** Begin Selected extract **
As part of his analysis Murtagh looks closely at the stories of many cricketers, some from the past, particularly the fascinating story of Walter Hammond, but more from the modern era where, unlike Hammond, those involved have told their stories themselves. Credit too to Graeme Fowler for taking the trouble to speak to Murtagh to supplement what he has written in his books, Absolutely Foxed and Mind Over Batter. It is a shame Trescothick did not do likewise, but as Murtagh himself opines such is the amount of material in his own book and in interviews he has subsequently given that he may well have had little to add.

Is the absence of any input from experts in the fields of psychology or psychiatry a failing in the book? It was something I kept expecting but there is nothing. Ultimately I remain of the view that a few thoughts from such men or women would have been interesting, but equally I doubt that it would have added a great deal. One thing that is clear is that whilst there are common features in many of the case studies that Murtagh carries out the reality is that no two cases are the same, and solutions that are successful with some are not with others.
** End Selected extract **
** Begin Data to use **
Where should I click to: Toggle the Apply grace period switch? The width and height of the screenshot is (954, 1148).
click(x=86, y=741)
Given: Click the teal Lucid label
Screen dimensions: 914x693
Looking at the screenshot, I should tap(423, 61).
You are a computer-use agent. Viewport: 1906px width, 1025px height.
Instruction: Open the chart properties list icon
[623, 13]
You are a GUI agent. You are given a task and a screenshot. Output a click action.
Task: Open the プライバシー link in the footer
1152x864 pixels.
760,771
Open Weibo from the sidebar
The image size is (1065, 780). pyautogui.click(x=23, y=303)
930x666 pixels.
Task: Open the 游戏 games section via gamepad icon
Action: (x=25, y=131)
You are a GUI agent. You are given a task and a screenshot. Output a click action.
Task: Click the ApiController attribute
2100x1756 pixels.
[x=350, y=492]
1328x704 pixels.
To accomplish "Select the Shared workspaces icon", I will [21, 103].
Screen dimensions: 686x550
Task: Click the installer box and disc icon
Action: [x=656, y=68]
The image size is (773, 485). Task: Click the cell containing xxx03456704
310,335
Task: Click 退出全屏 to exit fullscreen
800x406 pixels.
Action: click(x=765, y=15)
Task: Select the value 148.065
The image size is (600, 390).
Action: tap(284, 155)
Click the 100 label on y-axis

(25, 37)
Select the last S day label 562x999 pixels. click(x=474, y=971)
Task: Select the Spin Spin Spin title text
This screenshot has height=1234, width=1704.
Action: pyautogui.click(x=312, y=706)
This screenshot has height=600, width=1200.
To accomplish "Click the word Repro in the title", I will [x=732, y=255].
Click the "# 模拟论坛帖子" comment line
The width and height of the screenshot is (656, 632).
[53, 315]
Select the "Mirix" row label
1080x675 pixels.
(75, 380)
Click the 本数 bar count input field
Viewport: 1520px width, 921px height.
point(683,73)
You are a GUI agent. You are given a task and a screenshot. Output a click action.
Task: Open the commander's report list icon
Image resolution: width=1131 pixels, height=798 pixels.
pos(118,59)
** End Data to use **
**Goal A**: In the records, copy out every line starting at the one containing "Click the 本数 bar count input field" and ending with the last line of the records, including the requests. Multiply each click coordinate in the answers by 0.75, round to whole numbers with halves going up, and leave all other numbers as they are.
**Goal B**: Write what comes next in the review of Murtagh's book on cricketers' stories, starting after its final sentence.

**Task result A**:
Click the 本数 bar count input field
Viewport: 1520px width, 921px height.
point(512,55)
You are a GUI agent. You are given a task and a screenshot. Output a click action.
Task: Open the commander's report list icon
Image resolution: width=1131 pixels, height=798 pixels.
pos(89,44)

**Task result B**:
The book, as it was always going to, ends with a concluding chapter entitled So, What is the Answer? There is no magic bullet or single answer of course, as Murtagh immediately concedes, but Cricket’s Black Dog is nonetheless an immensely readable look at a question that will, hopefully, be much more likely to be answered in the future if the discussion that Murtagh starts continues to be acknowledged, studied and worked on. For now though the best answer comes with Murtagh’s final words:-

Cricketers die twice. I guess it’s a case, and always has been, of how we fare in the second innings.